RECORDS PROVIDED:
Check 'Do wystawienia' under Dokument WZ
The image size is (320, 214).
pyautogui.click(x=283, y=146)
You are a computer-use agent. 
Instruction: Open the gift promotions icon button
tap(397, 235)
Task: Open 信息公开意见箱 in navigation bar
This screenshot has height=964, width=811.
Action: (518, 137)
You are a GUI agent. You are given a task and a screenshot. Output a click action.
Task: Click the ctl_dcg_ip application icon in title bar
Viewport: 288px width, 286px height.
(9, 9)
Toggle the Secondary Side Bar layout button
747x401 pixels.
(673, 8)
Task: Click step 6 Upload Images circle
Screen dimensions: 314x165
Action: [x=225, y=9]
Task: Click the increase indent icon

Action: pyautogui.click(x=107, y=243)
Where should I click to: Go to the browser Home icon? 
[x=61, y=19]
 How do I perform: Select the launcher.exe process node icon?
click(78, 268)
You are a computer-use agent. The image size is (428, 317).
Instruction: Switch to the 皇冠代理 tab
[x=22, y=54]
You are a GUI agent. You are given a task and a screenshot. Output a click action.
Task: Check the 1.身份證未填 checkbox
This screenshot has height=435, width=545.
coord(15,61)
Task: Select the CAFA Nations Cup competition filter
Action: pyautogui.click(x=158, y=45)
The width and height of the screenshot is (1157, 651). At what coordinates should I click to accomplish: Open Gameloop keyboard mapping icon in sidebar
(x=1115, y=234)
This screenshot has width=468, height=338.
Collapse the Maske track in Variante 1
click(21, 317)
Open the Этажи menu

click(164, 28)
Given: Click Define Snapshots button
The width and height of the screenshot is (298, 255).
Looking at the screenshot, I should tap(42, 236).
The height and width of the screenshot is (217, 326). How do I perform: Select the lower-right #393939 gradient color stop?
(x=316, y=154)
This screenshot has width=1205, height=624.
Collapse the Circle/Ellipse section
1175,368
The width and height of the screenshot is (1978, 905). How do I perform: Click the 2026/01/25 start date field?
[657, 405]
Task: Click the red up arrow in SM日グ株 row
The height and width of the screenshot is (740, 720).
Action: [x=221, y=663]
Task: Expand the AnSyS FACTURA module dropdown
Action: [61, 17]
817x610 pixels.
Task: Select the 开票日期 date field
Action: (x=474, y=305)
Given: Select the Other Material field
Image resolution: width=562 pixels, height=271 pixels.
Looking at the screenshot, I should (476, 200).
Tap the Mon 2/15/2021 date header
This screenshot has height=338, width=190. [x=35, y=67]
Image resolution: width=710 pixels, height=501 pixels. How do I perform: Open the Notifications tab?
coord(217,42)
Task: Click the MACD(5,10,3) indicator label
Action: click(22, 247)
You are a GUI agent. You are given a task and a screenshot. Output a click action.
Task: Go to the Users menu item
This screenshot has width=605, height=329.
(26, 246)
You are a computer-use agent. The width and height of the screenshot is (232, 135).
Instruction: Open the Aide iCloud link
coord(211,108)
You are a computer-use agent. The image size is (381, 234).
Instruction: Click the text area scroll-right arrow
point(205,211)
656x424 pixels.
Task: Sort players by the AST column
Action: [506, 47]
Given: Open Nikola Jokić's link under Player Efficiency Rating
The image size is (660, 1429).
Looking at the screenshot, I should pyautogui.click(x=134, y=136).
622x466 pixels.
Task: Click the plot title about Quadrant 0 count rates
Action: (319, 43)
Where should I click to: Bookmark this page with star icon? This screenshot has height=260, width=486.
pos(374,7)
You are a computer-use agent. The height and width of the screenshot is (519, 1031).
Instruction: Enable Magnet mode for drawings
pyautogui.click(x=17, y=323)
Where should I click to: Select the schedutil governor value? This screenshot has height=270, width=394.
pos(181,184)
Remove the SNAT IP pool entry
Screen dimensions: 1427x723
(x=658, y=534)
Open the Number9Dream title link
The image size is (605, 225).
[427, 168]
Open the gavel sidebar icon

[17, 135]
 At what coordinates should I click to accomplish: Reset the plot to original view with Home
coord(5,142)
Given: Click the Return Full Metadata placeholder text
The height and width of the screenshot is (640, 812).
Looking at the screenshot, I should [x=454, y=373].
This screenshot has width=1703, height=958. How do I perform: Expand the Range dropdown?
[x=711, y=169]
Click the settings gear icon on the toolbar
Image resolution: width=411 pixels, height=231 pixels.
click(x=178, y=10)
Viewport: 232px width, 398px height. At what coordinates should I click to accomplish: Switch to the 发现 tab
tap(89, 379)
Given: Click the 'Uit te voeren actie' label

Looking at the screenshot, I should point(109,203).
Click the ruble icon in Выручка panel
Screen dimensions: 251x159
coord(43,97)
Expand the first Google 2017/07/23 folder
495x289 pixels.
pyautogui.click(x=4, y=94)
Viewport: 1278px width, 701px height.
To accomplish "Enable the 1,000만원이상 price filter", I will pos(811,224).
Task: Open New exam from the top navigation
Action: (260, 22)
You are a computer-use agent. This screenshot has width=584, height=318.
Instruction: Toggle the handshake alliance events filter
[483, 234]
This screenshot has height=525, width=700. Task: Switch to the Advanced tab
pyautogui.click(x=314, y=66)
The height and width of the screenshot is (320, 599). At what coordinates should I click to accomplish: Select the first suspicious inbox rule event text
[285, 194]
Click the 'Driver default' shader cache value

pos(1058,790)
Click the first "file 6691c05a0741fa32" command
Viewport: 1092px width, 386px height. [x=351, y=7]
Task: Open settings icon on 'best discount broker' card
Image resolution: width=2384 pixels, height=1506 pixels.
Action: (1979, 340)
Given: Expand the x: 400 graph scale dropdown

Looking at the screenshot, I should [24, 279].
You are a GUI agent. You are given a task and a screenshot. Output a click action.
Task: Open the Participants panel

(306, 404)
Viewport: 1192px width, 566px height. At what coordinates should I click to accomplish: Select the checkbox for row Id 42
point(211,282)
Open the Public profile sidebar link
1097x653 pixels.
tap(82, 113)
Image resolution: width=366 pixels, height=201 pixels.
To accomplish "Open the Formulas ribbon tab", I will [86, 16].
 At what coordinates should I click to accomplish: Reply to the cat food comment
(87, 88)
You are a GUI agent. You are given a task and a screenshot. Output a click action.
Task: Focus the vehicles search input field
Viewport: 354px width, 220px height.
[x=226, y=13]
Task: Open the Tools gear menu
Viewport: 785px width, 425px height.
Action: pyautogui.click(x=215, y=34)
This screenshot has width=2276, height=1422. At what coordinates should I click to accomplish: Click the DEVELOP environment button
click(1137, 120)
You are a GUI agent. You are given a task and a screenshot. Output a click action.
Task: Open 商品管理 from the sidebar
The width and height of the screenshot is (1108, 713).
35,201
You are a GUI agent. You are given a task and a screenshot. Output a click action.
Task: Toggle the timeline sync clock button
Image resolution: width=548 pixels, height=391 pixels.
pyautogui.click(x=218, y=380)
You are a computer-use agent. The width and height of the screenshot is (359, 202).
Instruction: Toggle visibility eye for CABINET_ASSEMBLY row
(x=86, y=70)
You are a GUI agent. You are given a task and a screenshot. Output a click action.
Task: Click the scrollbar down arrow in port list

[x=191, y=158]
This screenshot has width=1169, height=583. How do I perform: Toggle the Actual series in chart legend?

EXERCISE TASK: Rewrite all the records above with "Define Snapshots" replaced by "Define Checkpoints", leaving everything else the same.

WORKED SOLUTION:
Check 'Do wystawienia' under Dokument WZ
The image size is (320, 214).
pyautogui.click(x=283, y=146)
You are a computer-use agent. 
Instruction: Open the gift promotions icon button
tap(397, 235)
Task: Open 信息公开意见箱 in navigation bar
This screenshot has height=964, width=811.
Action: (518, 137)
You are a GUI agent. You are given a task and a screenshot. Output a click action.
Task: Click the ctl_dcg_ip application icon in title bar
Viewport: 288px width, 286px height.
(9, 9)
Toggle the Secondary Side Bar layout button
747x401 pixels.
(673, 8)
Task: Click step 6 Upload Images circle
Screen dimensions: 314x165
Action: [x=225, y=9]
Task: Click the increase indent icon

Action: pyautogui.click(x=107, y=243)
Where should I click to: Go to the browser Home icon? 
[x=61, y=19]
 How do I perform: Select the launcher.exe process node icon?
click(78, 268)
You are a computer-use agent. The image size is (428, 317).
Instruction: Switch to the 皇冠代理 tab
[x=22, y=54]
You are a GUI agent. You are given a task and a screenshot. Output a click action.
Task: Check the 1.身份證未填 checkbox
This screenshot has height=435, width=545.
coord(15,61)
Task: Select the CAFA Nations Cup competition filter
Action: pyautogui.click(x=158, y=45)
The width and height of the screenshot is (1157, 651). At what coordinates should I click to accomplish: Open Gameloop keyboard mapping icon in sidebar
(x=1115, y=234)
This screenshot has width=468, height=338.
Collapse the Maske track in Variante 1
click(21, 317)
Open the Этажи menu

click(164, 28)
Given: Click Define Checkpoints button
The width and height of the screenshot is (298, 255).
Looking at the screenshot, I should tap(42, 236).
The height and width of the screenshot is (217, 326). How do I perform: Select the lower-right #393939 gradient color stop?
(x=316, y=154)
This screenshot has width=1205, height=624.
Collapse the Circle/Ellipse section
1175,368
The width and height of the screenshot is (1978, 905). How do I perform: Click the 2026/01/25 start date field?
[657, 405]
Task: Click the red up arrow in SM日グ株 row
The height and width of the screenshot is (740, 720).
Action: [x=221, y=663]
Task: Expand the AnSyS FACTURA module dropdown
Action: [61, 17]
817x610 pixels.
Task: Select the 开票日期 date field
Action: (x=474, y=305)
Given: Select the Other Material field
Image resolution: width=562 pixels, height=271 pixels.
Looking at the screenshot, I should (476, 200).
Tap the Mon 2/15/2021 date header
This screenshot has height=338, width=190. [x=35, y=67]
Image resolution: width=710 pixels, height=501 pixels. How do I perform: Open the Notifications tab?
coord(217,42)
Task: Click the MACD(5,10,3) indicator label
Action: click(22, 247)
You are a GUI agent. You are given a task and a screenshot. Output a click action.
Task: Go to the Users menu item
This screenshot has width=605, height=329.
(26, 246)
You are a computer-use agent. The width and height of the screenshot is (232, 135).
Instruction: Open the Aide iCloud link
coord(211,108)
You are a computer-use agent. The image size is (381, 234).
Instruction: Click the text area scroll-right arrow
point(205,211)
656x424 pixels.
Task: Sort players by the AST column
Action: [506, 47]
Given: Open Nikola Jokić's link under Player Efficiency Rating
The image size is (660, 1429).
Looking at the screenshot, I should pyautogui.click(x=134, y=136).
622x466 pixels.
Task: Click the plot title about Quadrant 0 count rates
Action: (319, 43)
Where should I click to: Bookmark this page with star icon? This screenshot has height=260, width=486.
pos(374,7)
You are a computer-use agent. The height and width of the screenshot is (519, 1031).
Instruction: Enable Magnet mode for drawings
pyautogui.click(x=17, y=323)
Where should I click to: Select the schedutil governor value? This screenshot has height=270, width=394.
pos(181,184)
Remove the SNAT IP pool entry
Screen dimensions: 1427x723
(x=658, y=534)
Open the Number9Dream title link
The image size is (605, 225).
[427, 168]
Open the gavel sidebar icon

[17, 135]
 At what coordinates should I click to accomplish: Reset the plot to original view with Home
coord(5,142)
Given: Click the Return Full Metadata placeholder text
The height and width of the screenshot is (640, 812).
Looking at the screenshot, I should [x=454, y=373].
This screenshot has width=1703, height=958. How do I perform: Expand the Range dropdown?
[x=711, y=169]
Click the settings gear icon on the toolbar
Image resolution: width=411 pixels, height=231 pixels.
click(x=178, y=10)
Viewport: 232px width, 398px height. At what coordinates should I click to accomplish: Switch to the 发现 tab
tap(89, 379)
Given: Click the 'Uit te voeren actie' label

Looking at the screenshot, I should point(109,203).
Click the ruble icon in Выручка panel
Screen dimensions: 251x159
coord(43,97)
Expand the first Google 2017/07/23 folder
495x289 pixels.
pyautogui.click(x=4, y=94)
Viewport: 1278px width, 701px height.
To accomplish "Enable the 1,000만원이상 price filter", I will pos(811,224).
Task: Open New exam from the top navigation
Action: (260, 22)
You are a computer-use agent. This screenshot has width=584, height=318.
Instruction: Toggle the handshake alliance events filter
[483, 234]
This screenshot has height=525, width=700. Task: Switch to the Advanced tab
pyautogui.click(x=314, y=66)
The height and width of the screenshot is (320, 599). At what coordinates should I click to accomplish: Select the first suspicious inbox rule event text
[285, 194]
Click the 'Driver default' shader cache value

pos(1058,790)
Click the first "file 6691c05a0741fa32" command
Viewport: 1092px width, 386px height. [x=351, y=7]
Task: Open settings icon on 'best discount broker' card
Image resolution: width=2384 pixels, height=1506 pixels.
Action: (1979, 340)
Given: Expand the x: 400 graph scale dropdown

Looking at the screenshot, I should [24, 279].
You are a GUI agent. You are given a task and a screenshot. Output a click action.
Task: Open the Participants panel

(306, 404)
Viewport: 1192px width, 566px height. At what coordinates should I click to accomplish: Select the checkbox for row Id 42
point(211,282)
Open the Public profile sidebar link
1097x653 pixels.
tap(82, 113)
Image resolution: width=366 pixels, height=201 pixels.
To accomplish "Open the Formulas ribbon tab", I will [86, 16].
 At what coordinates should I click to accomplish: Reply to the cat food comment
(87, 88)
You are a GUI agent. You are given a task and a screenshot. Output a click action.
Task: Focus the vehicles search input field
Viewport: 354px width, 220px height.
[x=226, y=13]
Task: Open the Tools gear menu
Viewport: 785px width, 425px height.
Action: pyautogui.click(x=215, y=34)
This screenshot has width=2276, height=1422. At what coordinates should I click to accomplish: Click the DEVELOP environment button
click(1137, 120)
You are a GUI agent. You are given a task and a screenshot. Output a click action.
Task: Open 商品管理 from the sidebar
The width and height of the screenshot is (1108, 713).
35,201
You are a GUI agent. You are given a task and a screenshot. Output a click action.
Task: Toggle the timeline sync clock button
Image resolution: width=548 pixels, height=391 pixels.
pyautogui.click(x=218, y=380)
You are a computer-use agent. The width and height of the screenshot is (359, 202).
Instruction: Toggle visibility eye for CABINET_ASSEMBLY row
(x=86, y=70)
You are a GUI agent. You are given a task and a screenshot. Output a click action.
Task: Click the scrollbar down arrow in port list

[x=191, y=158]
This screenshot has width=1169, height=583. How do I perform: Toggle the Actual series in chart legend?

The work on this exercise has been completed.